Several other matches were held at the event in addition to the tournament. The main event was a standard wrestling match for the PWU Heavyweight Championship between the champion, Devon Moore, and the challenger, Azrieal, in which Azrieal won by countout. The undercard also featured Corporal Robinson successfully defending the PWU Hardcore Championship in three consecutive matches with victories over Aramis, KC Blade and Pete Hunter. The other match was for the PWU Unified Women's Intergender Championship, in which Mercedes Martinez successfully defended the belt in an intergender match against Detox and was awarded the match via disqualification.

A number of websites have given the show positive reviews; 411mania.com rated the event a 6.0 and OnlineWorldofWrestling.com a 7.5 out of 10. Brett Schwan of WrestlingClothesline.com called the event "a very enjoyable DVD".

==Results==
October 20, 2006 in Philadelphia, Pennsylvania (Viking Hall)

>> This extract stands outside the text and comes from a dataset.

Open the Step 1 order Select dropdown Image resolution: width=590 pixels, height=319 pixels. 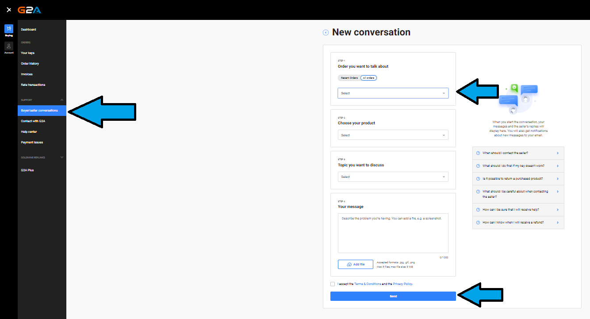pos(393,93)
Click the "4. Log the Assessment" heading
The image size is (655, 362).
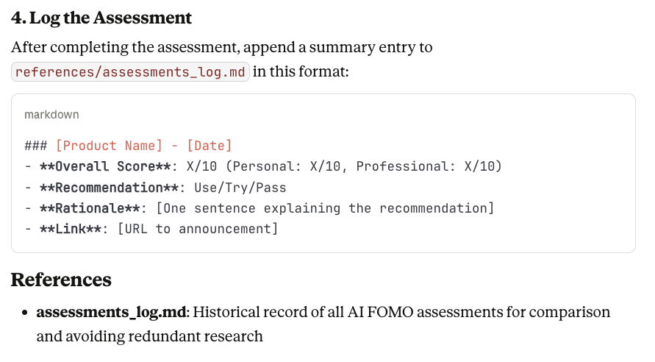coord(101,18)
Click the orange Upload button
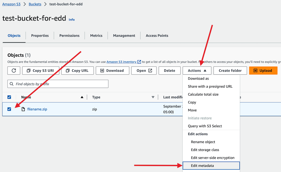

| # | Results | Stipulations | Times |
|---|---|---|---|
| 1 | The Briscoe Brothers (Mark and Jay Briscoe) defeated The Krash Krew (Kwame and Gemini) | Pitbull/Public Enemy Memorial Cup Quarter-Final match | n/a |
| 2 | The Backseat Boyz (Johnny Kashmere and Trent Acid) defeated The Angus Brothers (Billy Angus and Danny Angus) | Pitbull/Public Enemy Memorial Cup Quarter-Final match | n/a |
| 3 | The Rottweilers (Homicide and Ricky Reyes) defeated The Outcast Killaz (Diablo Santiago & Oman Tortuga) | Pitbull/Public Enemy Memorial Cup Quarter-Final match | n/a |
| 4 | All Money Is Legal (K-Murda & K-Pusha) defeated The S.A.T. (Joel and Jose Maximo) | Pitbull/Public Enemy Memorial Cup Quarter-Final match | n/a |
| 5 | Mercedes Martinez (c) defeated Detox by disqualification | Singles match for the PWU Unified Women's Title Intergender Championship | n/a |
| 6 | Corporal Robinson (c) defeated Aramis | Singles match for the PWU Hardcore Championship | n/a |
| 7 | Corporal Robinson (c) defeated KC Blade | Singles match for the PWU Hardcore Championship | n/a |
| 8 | Corporal Robinson (c) defeated Pete Hunter | Singles match for the PWU Hardcore Championship | n/a |
| 9 | The Rottweilers (Homicide and Ricky Reyes) defeated Jay Briscoe and Joker | Pitbull/Public Enemy Memorial Cup Semi-Final match | n/a |
| 10 | All Money Is Legal (K-Murda and K-Pusha) defeated The Backseat Boyz (Johnny Kashmere and Trent Acid) | Pitbull/Public Enemy Memorial Cup Semi-Final match | n/a |
| 11 | Azrieal defeated Devon Moore (c) by countout | Singles match for the PWU Heavyweight Championship | n/a |
| 12 | All Money Is Legal (K-Murda and K-Pusha) defeated The Rottweilers (Homicide and Ricky Reyes) | Pitbull And Public Enemy Memorial Cup Final match | n/a |

===Tournament brackets===
The tournament took place on October 20, 2006. The tournament brackets were:

1. Mark Briscoe was injured during the quarter-final match when his brother Jay accidentally hit him in the face with a steel chair. It was later announced that several of Mark's teeth had been knocked out and had to be taken to the hospital. Jay chose to continue the tournament with Joker, however, his new tag team partner turned on him allowing The Rotweillers to advance to the final.